Folks who are into this may also like the "Type Safe Neural Networks in Haskell" https://blog.jle.im/entry/practical-dependent-types-in-haske...

I'm also starting work on a set of bindings to libdarknet for Idris with similar properties.


Note that the article has a comment by Yann LeCun (hopefully it's not an impersonator).

You may also be interested in Differentiable Neural Computers:

- https://deepmind.com/blog/differentiable-neural-computers/

- https://github.com/deepmind/dnc


> Note that the article has a comment by Yann LeCun (hopefully it's not an impersonator).

i wouldnt be surprised if it was lecun. colah's illustrations on nonlinear transformations have made it into several lecun papers, including the following [nature review]( https://www.nature.com/articles/nature14539).


Following the link from Yann LeCun's comment in the parent post one can find this neat library: DiffSharp http://diffsharp.github.io/DiffSharp/



Some related work also include:

- "Strongly-Typed Recurrent Neural Networks" http://proceedings.mlr.press/v48/balduzzi16.pdf

- Principled Approaches to Deep Learning workshop http://padl.ws/ (maybe this is in line with the meta-point Colah's paper)

- Haskell accelerate library https://github.com/AccelerateHS/accelerate/. Not deep learning per se but perhaps some of the ideas are applicable


This covers some of same topics plus the rapidly expanding #s of frameworks, SIMD /SIMT backends etc https://julialang.org/blog/2017/12/ml&pl

20 pg tutorial on why RNN's are tricky https://arxiv.org/abs/1801.01078


Many mentions of Python, none of Numba, which does a good job of jitting Python with LLVM.

It seems unlikely though that an entire modeling community could rally behind a single language or framework, given all the possibilities, many of which are commercially oriented.
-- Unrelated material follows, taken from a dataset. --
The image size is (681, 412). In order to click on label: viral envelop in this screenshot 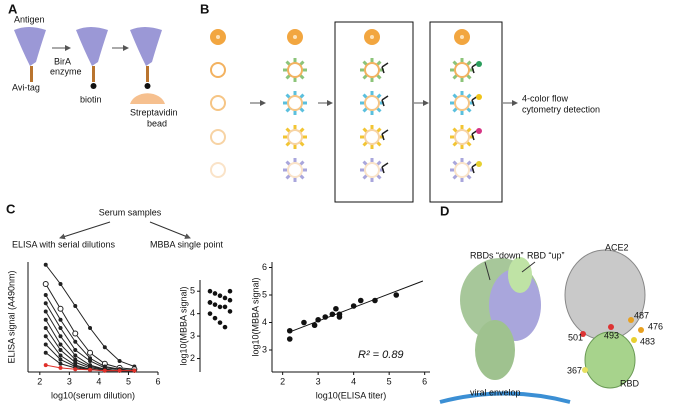, I will do `click(496, 392)`.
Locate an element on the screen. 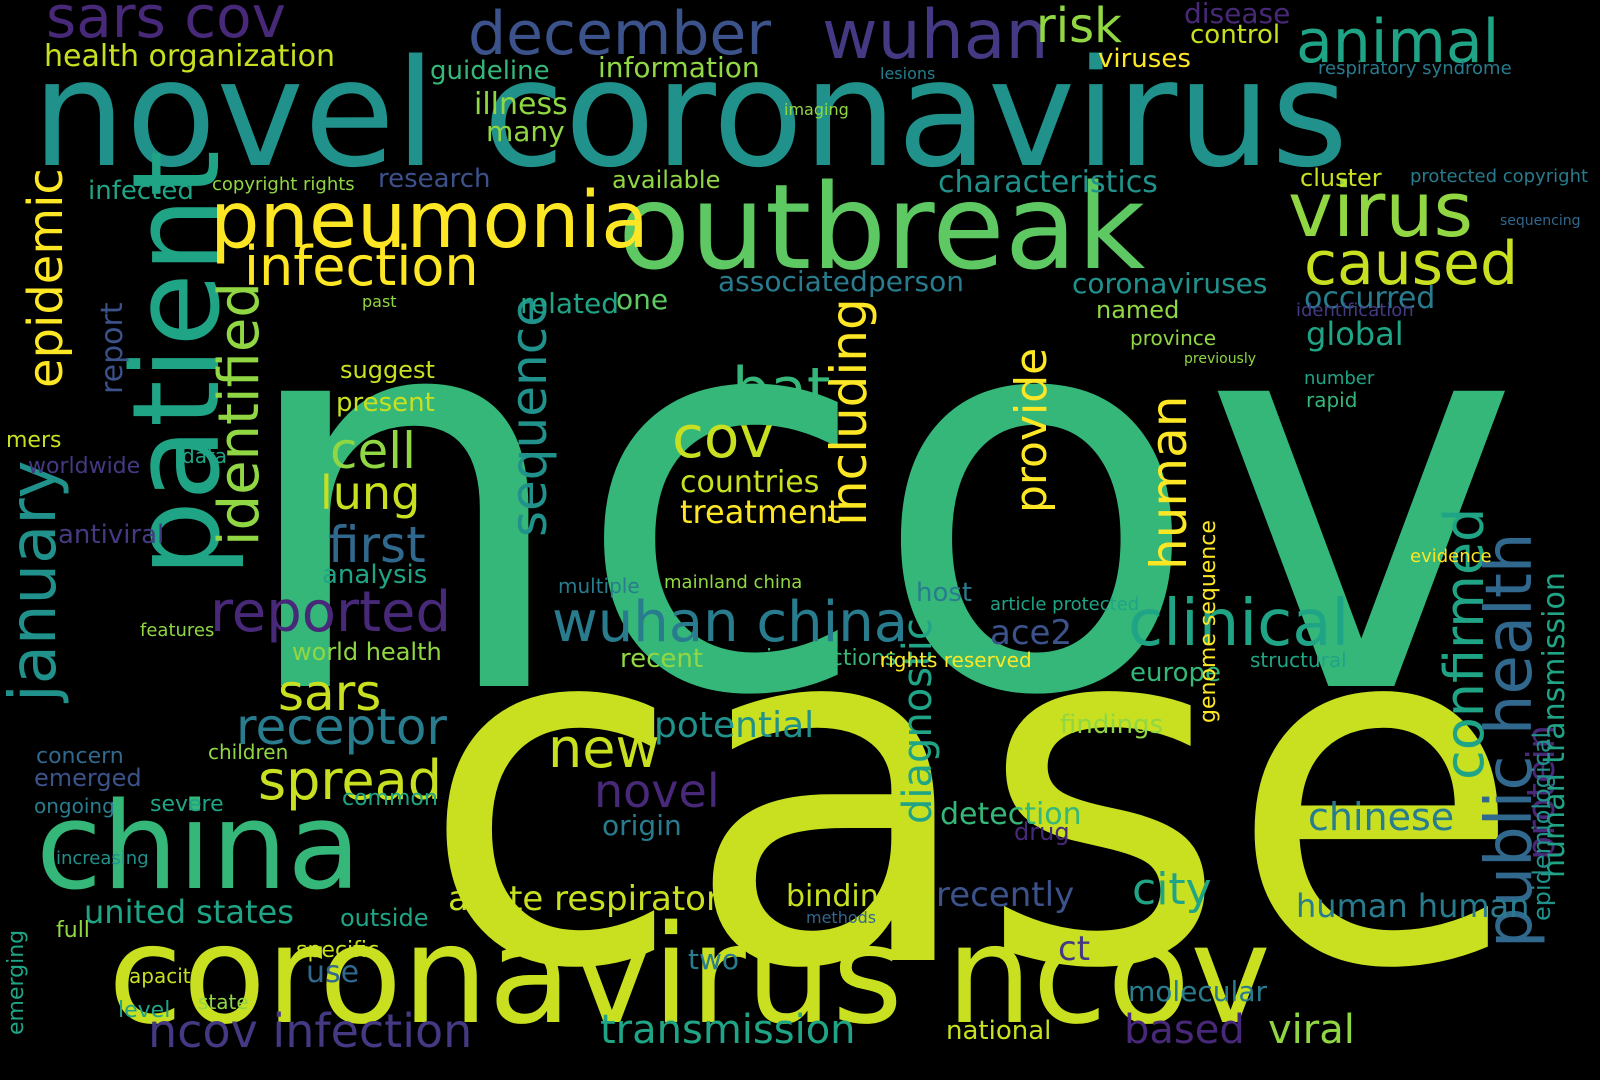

But one I’ve used recently with a lot of flexibility is Loopy

https://documen.tician.de/loopy/


There's also this take on differentiating datatypes: https://codewords.recurse.com/issues/three/algebra-and-calcu...

Reading this makes a lot of the operations in colah's article feel more intuitive. (To me, at least. I'm no expert here.)


The examples are odd because he doesn't incorporate any notion of differentiability.

So a Generating RNN is not quite like foldr, since foldr has no notion of differentiability.

One needs to show examples that pulls in some kind of automatic-differentiation capability.


When you pass a differentiable function into fold -- or most higher order functions, for that matter -- you get a function that is differentiable on everything but a measure zero set.

The mechanics of how you compute the derivatives are separate from this. Obviously, the efficient way is to use backprop (reverse mode AD), as we always do in deep learning. But you could also use discrete derivative approximations. The point is that the resulting function is differentiable, which is independent of how you compute the derivatives.